If a tweet doesn't contain a hyperlink (hyperlinkInTweet = 0) then it cannot have a position within the tweet text where the hyperlink begins (positions range from 1 to 135 inclusive). I've toyed with the idea of using zero in place of null, but I have reservations about doing this. Exploratory analysis of the data indicates that about half of the tweets contain a hyperlink.
I'm wondering if this is a nested regression problem, but would be grateful for a second opinion on the best course of action for this problem. Many thanks.     
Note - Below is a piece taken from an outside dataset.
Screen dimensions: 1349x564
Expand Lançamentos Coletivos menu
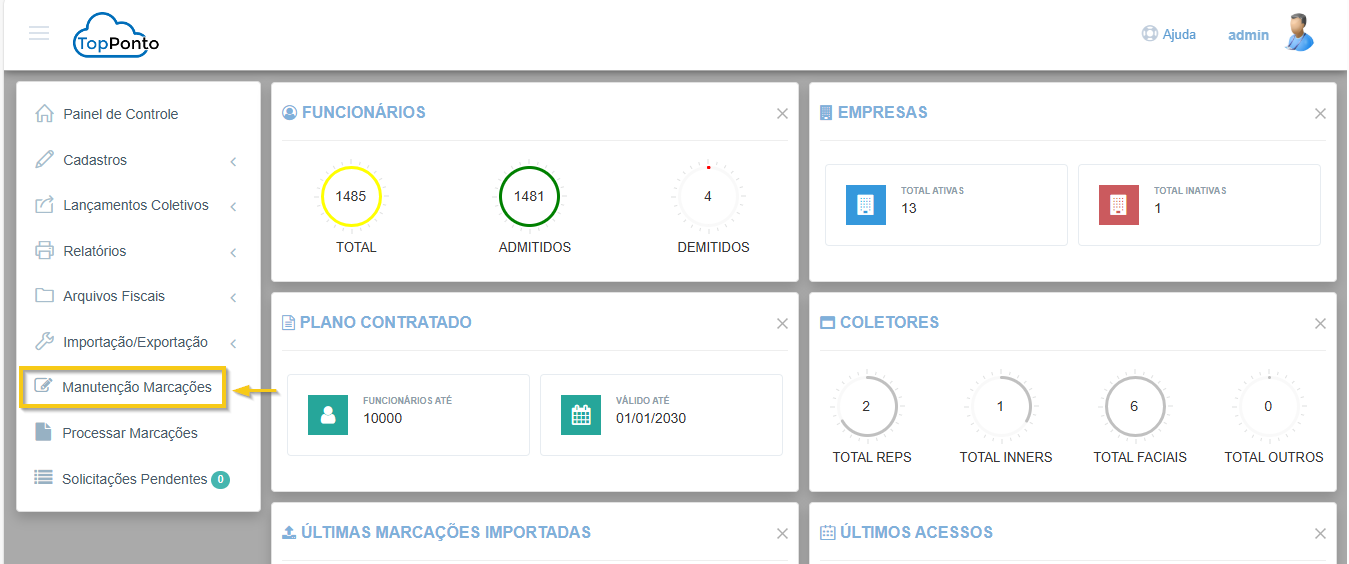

 A: Since you have a count variable, we think about Poisson regression. But other count variable models could be substituted, such as negative binomial regression. The most important aspect is that these models have a multiplicative expectation structure, which is important if you have complications, such as number of retweets over different time periodsa, when time period length can enter as a new variable. 
I think you can substitute zero for your null values, in this context. Let us see what this means.  The poisson regression model is
$$  \DeclareMathOperator{\P}{Pr}
   \P(Y_i=y_i) = e^{-\lambda_i} \frac{\lambda_i^y}{y_i!}
$$  with $\lambda_i >0$ the parameter. For each observation $i$, we have the model
$\lambda_i = \exp(x_i^T \beta) = \exp(\eta_i)$ where $\eta_i$ is called the linear predictor. 
Here we have $\beta=(\beta_0, \beta_1, \beta_2)$ and $x=(1, x_1, x_2)$ where
$$
\begin{align}
    x_1 &= \text{$1$ if no hyperlink, $0$ if hyperlink}  \\
    x_2 &= \text{$0$ if no hyperlink, else length of hyperlink (or some non-linear function of length)}
\end{align}
$$
Then, for your example data (line 1,2,3) we get
$$
\begin{align}
\eta_1 &= \beta_0 +\beta_1 \\
\eta_2 &= \beta_0 + 50\beta_2 \\
\eta_3 &= \beta_0 + 12\beta_2 \\
\end{align}  $$
(Probably you will need some non-linear function of length, such as log. Some plot may tell you!).  This looks to me as an eminently sensible and interpretable model.
The parameter $\beta_1$ can be seen as a kind of "equivalent length of hyperlink" for the cases without a hyperlink.